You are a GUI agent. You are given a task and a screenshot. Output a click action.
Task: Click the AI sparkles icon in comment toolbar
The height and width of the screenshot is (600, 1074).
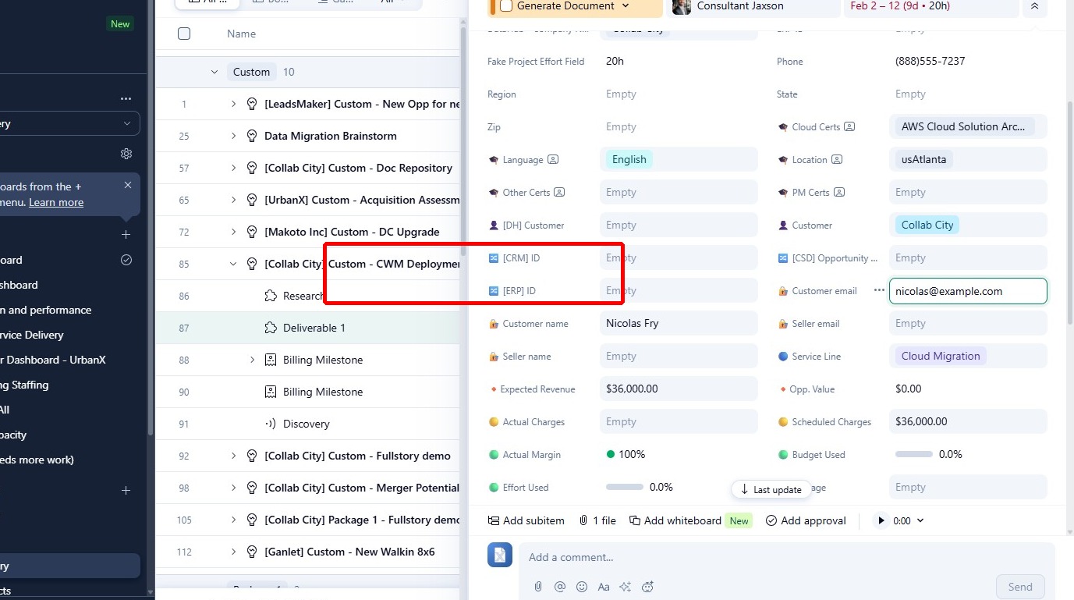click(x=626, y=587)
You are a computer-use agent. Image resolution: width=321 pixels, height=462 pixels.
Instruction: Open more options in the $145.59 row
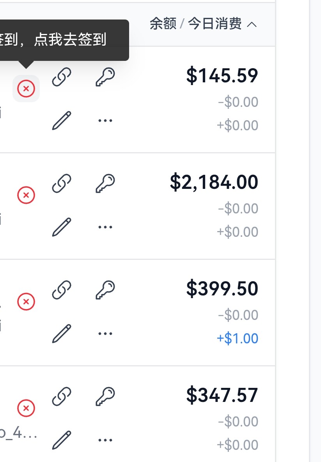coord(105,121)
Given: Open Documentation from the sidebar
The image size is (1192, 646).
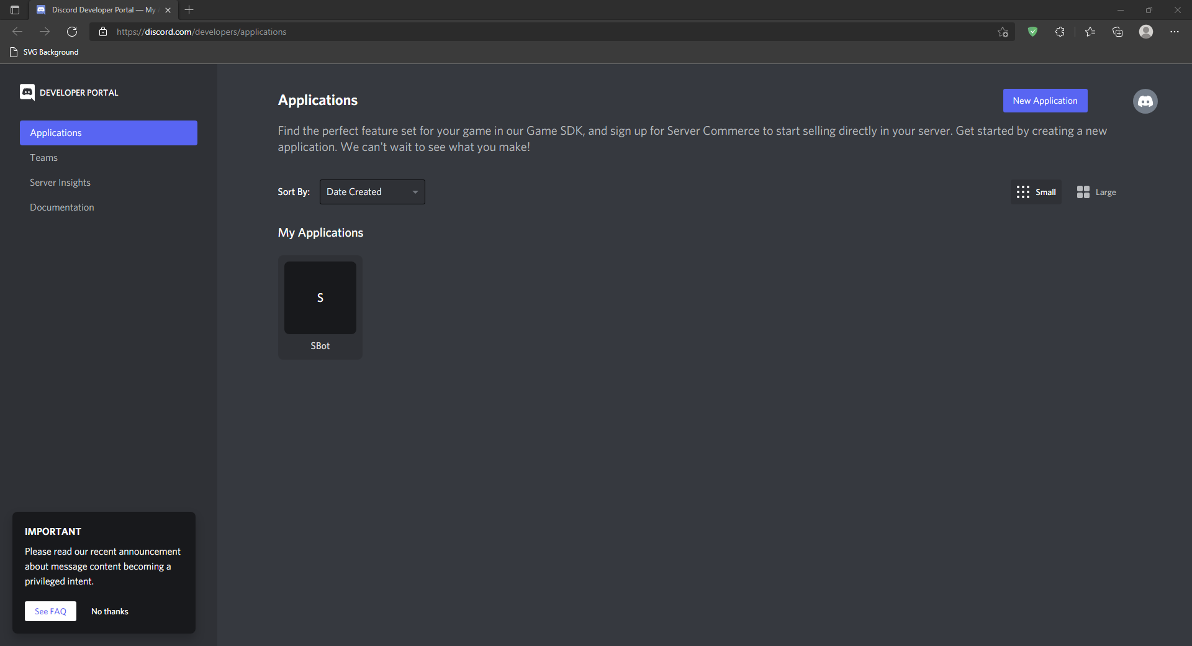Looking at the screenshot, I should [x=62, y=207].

■ Aim of the task ■
List each line from the rows above that contains the string "agent", copying every such line in full.

■ Response ■
You are a GUI agent. You are given a task and a screenshot. Output a click action.
You are a computer-use agent. Image resolution: width=321 pixels, height=462 pixels.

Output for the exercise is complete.